「分かった」

 少しだけ、力強く言った。ジャズが流れる店内で、カウンターから近づく足音。私の心臓の音と同じように、革靴のそれが段々と大きくなる。母さん、とカナタが言う言葉に、私は小さくコクリと頷いた。

「お待たせしました」

 音を立てないように置かれたカップ。その揺れる水面。鼻腔に届く香ばしさ。大丈夫。大丈夫だから。

「匡、ちょっといい?」
「あ……おぉ。どうせ誰もいねぇし」
「うん。あのさ……その。ごめん」
「あ? 夕べのことか」
「うん……それもあるんだけど。あのね。驚かないで聞いて欲しいんだけど。その……この子は、私の……息子です」
「……うん?」
「母がいつもお世話になっております。

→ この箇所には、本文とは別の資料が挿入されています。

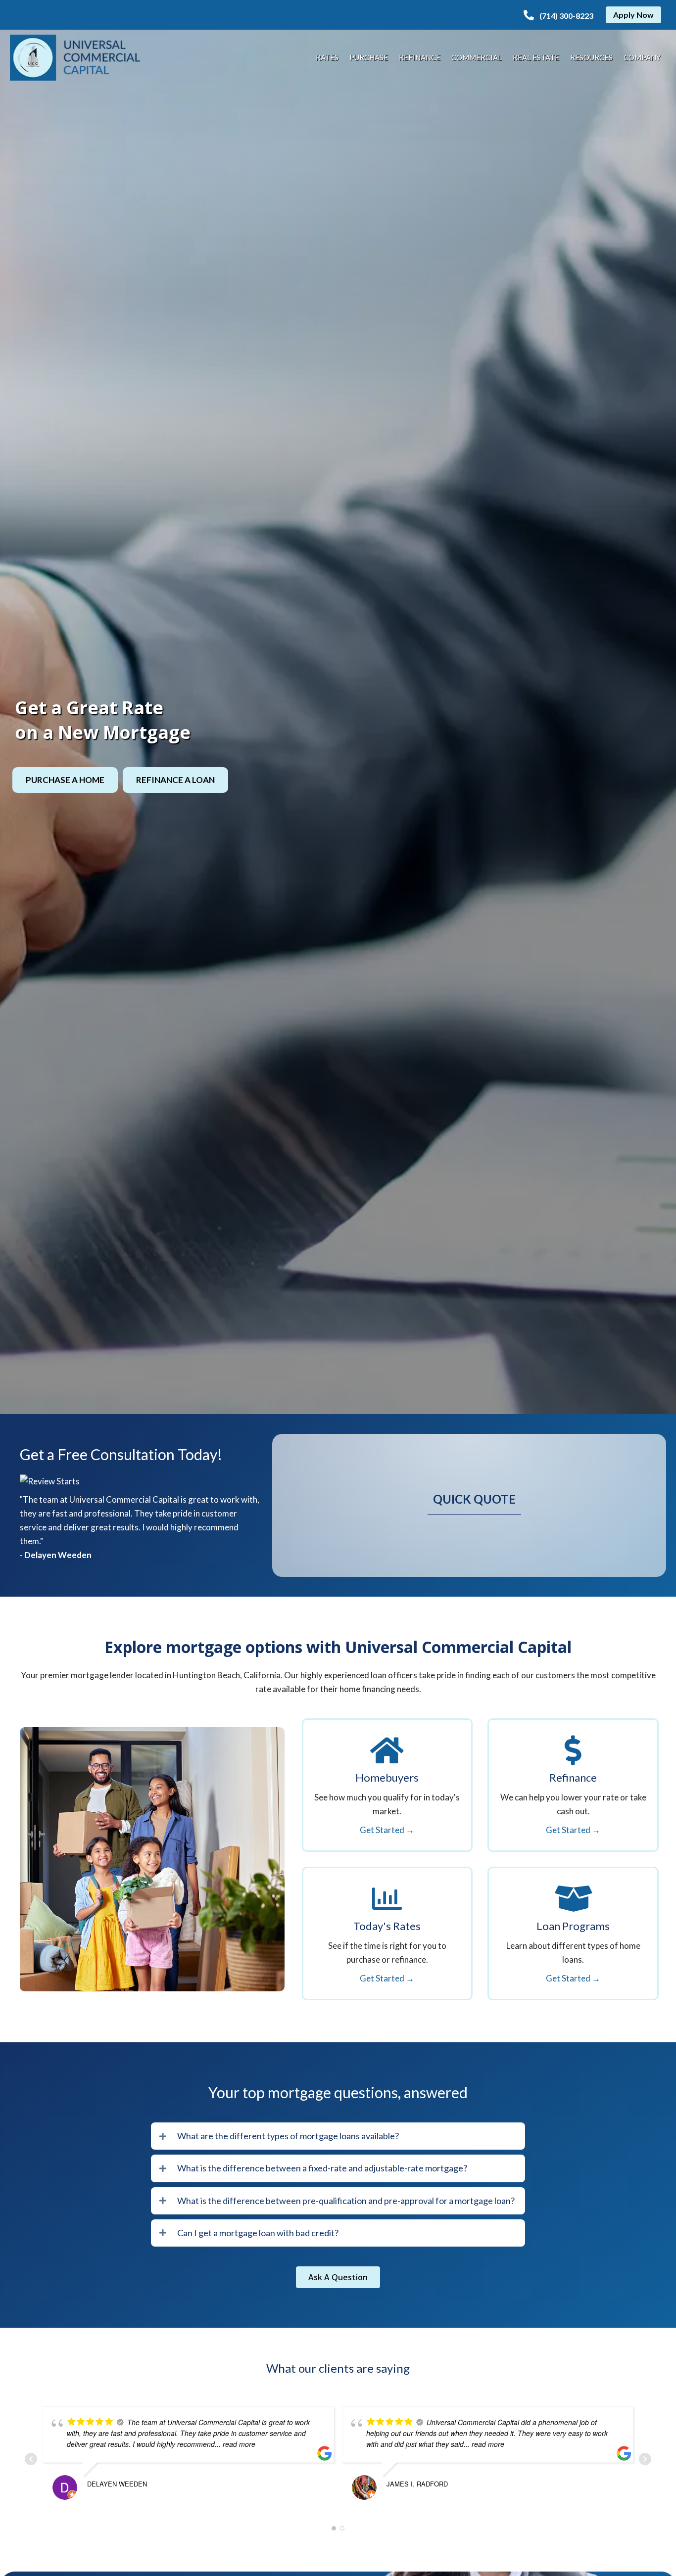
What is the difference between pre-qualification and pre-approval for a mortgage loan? (346, 2200)
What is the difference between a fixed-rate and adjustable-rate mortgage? (322, 2167)
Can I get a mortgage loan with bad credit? (257, 2232)
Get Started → (387, 1830)
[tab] (338, 2136)
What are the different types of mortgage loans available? (288, 2135)
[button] (558, 15)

佐々木カナタ、と言います」

 杓子定規な挨拶をするカナタ。それに目をやって、おずおずと匡を見た。目を丸めて、私
と息子を行ったり来たり。そもそも結婚したことも知らせていなかったんだ。急に息子がいると言われても、信じられるわけないか。

「えっと……本気で言ってる?」
「うん。今年、二十五になったの。皆には話してなかったけどね、私バツイチなの」
「え、ちょっと待って、待って。俺、追いついてない。え? バツイチ……ひ、宏海は? 知ってるのか」
「うぅんと、半分は。バツイチだってことは、半年くらい前に話した。でも、子どもが居るとは言ってない」
「カナコ。それは……って、あ。ちゃんとするってそれのことか」
「そう。色々あってね。離婚してから二十年、ずっと会えなかったの。でも、三ヶ月前に再会できて、さっき両親にも会わせてきた。その、息子の気持ちもあるし。私の気持ち云々は、本当に一番最後だったから。まずは親子をやり直して、両親に会わせてから、宏海にもって思ってたの」

 ギュッと握り込んだ拳が震える。匡は、三十年来の友人。結婚、出産、離婚。どれも話してこなかった。嫌な感情を持たれるだろうか。